- Exercise
Write out the data word for word, starting at the line that contains "Find the location of a" and ending at the line that contains "reply-button: 419 is", with both of those lines included.

- Records provided
════════

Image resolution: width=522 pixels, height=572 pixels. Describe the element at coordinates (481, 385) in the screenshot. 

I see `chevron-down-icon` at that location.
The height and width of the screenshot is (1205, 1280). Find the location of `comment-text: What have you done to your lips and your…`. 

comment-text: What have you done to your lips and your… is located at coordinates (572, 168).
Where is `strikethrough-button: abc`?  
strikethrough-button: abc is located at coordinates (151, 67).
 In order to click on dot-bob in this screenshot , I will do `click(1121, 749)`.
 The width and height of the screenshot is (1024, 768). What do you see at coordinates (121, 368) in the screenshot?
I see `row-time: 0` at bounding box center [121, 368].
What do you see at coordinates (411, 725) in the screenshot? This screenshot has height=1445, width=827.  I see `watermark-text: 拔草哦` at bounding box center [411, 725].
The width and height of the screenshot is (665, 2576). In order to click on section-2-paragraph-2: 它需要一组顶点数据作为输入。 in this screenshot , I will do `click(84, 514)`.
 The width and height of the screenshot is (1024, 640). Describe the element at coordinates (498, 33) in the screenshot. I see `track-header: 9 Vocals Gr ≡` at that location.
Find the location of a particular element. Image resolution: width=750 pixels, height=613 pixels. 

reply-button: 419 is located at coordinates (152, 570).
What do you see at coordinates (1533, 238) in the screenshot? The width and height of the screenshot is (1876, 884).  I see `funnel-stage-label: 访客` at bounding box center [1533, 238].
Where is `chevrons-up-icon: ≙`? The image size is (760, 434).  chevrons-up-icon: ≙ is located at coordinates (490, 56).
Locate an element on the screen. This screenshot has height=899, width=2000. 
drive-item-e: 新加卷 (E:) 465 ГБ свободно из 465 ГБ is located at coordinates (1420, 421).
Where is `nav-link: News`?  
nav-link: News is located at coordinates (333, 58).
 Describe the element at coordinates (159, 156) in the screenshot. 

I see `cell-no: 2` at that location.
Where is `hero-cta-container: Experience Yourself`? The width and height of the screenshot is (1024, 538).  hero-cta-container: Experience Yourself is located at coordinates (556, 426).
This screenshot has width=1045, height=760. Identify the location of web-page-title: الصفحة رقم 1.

════════

- Task answer
Find the location of a particular element. Image resolution: width=750 pixels, height=613 pixels. 

reply-button: 419 is located at coordinates (152, 570).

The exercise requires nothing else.